━━ Data for this exercise

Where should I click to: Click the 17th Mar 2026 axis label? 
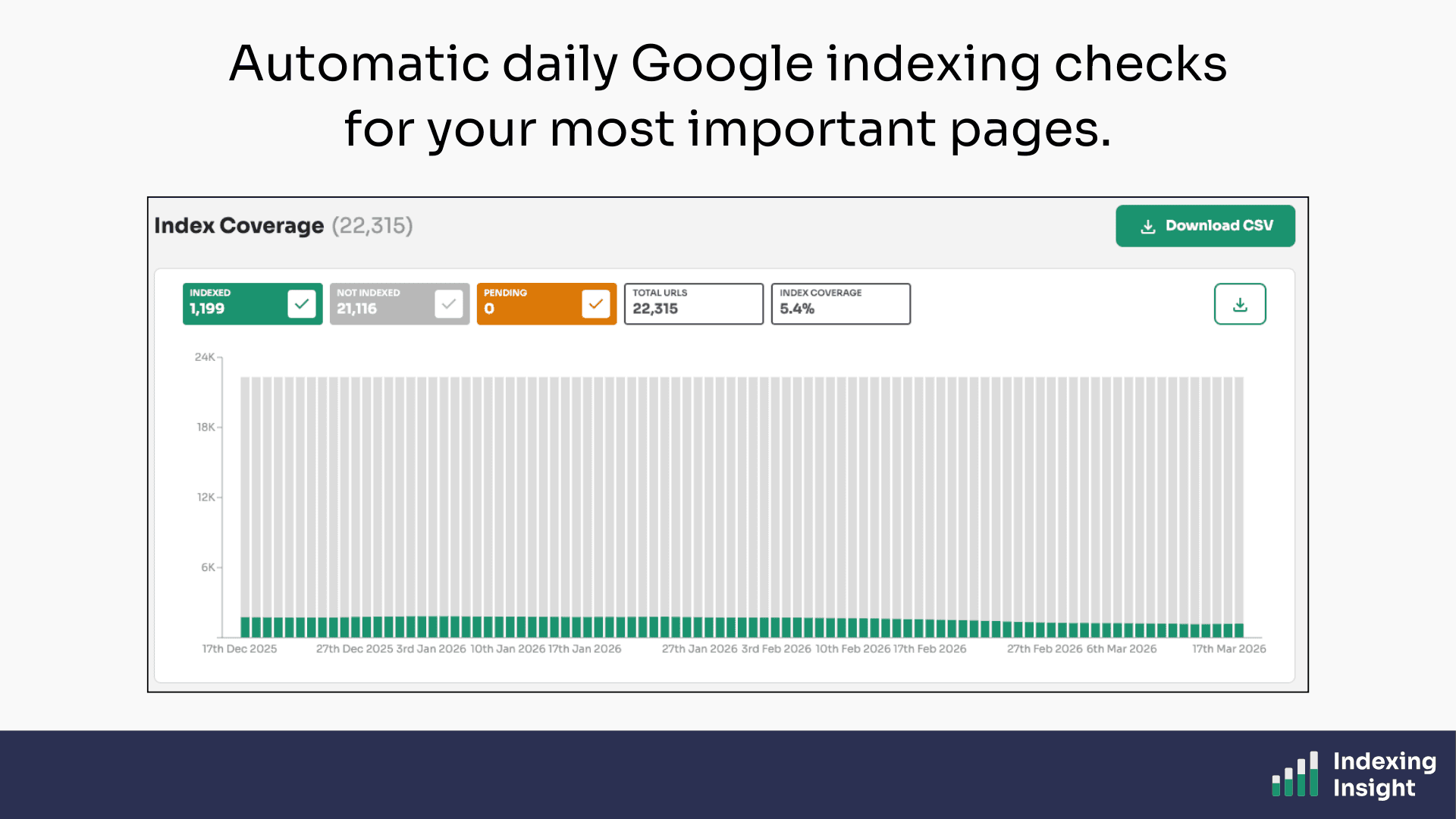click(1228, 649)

━━━━
━━ Data for this exercise

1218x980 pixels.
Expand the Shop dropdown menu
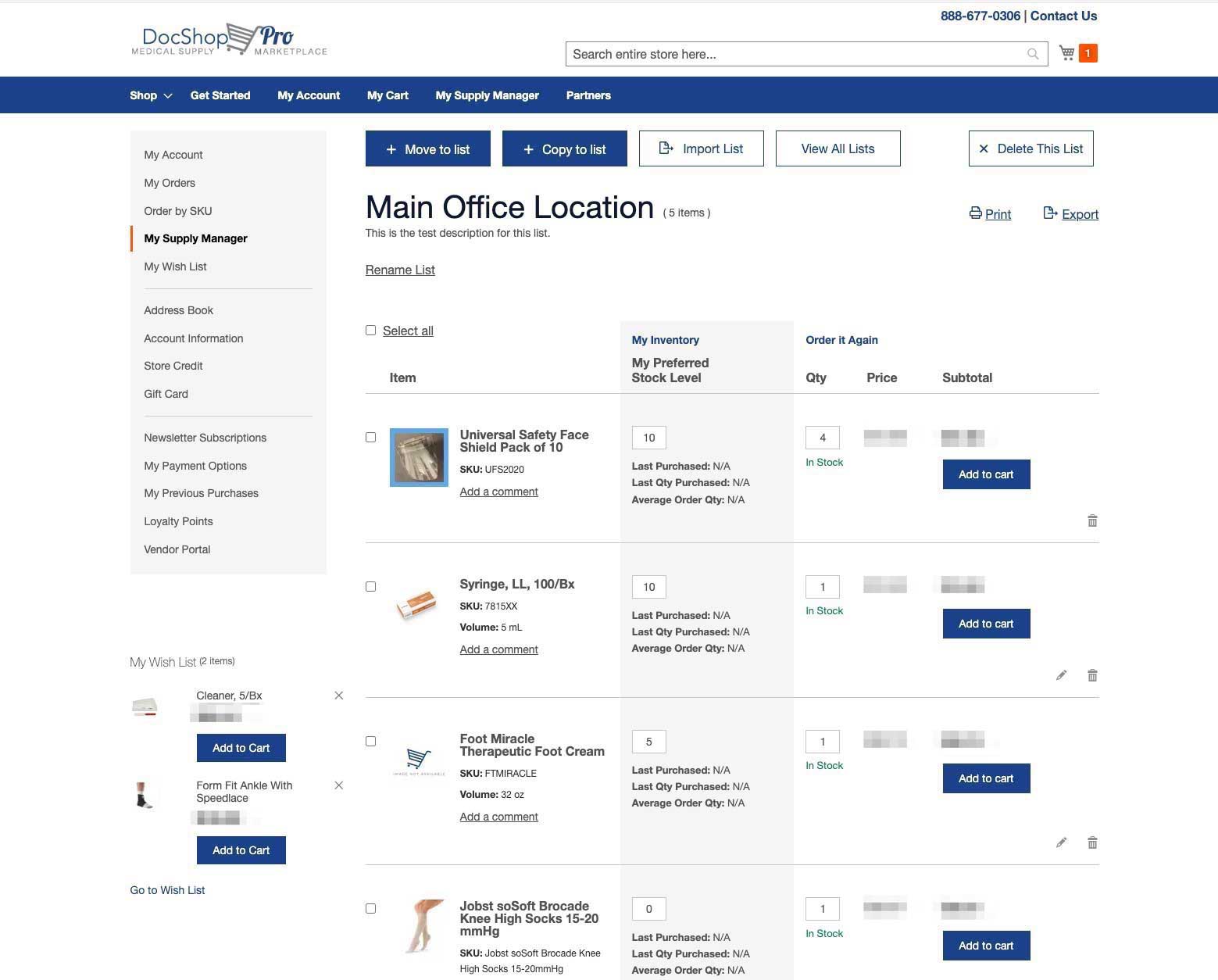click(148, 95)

━━━━
━━ Data for this exercise

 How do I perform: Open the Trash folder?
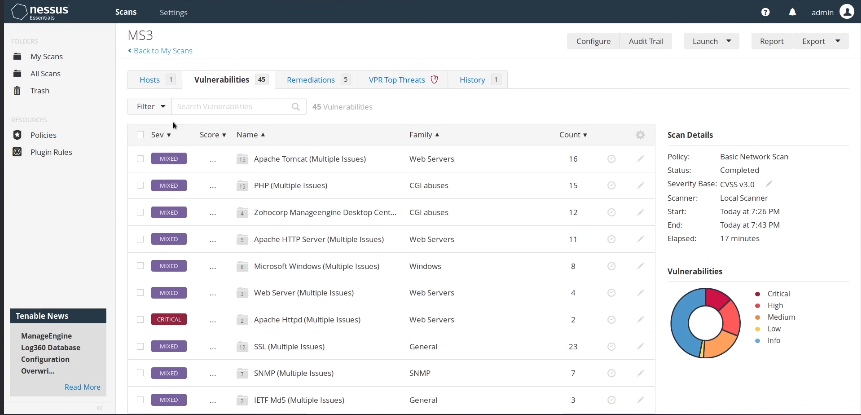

━━━━

_Task directions_. From the data, extract the lines between the one holding "Where should I" and the one holding "click(1228, 649)", inclusive, and copy them without any change. Leave the pictures out of your answer.

_Response to this exercise_.
Where should I click to: Click the 17th Mar 2026 axis label? 
click(1228, 649)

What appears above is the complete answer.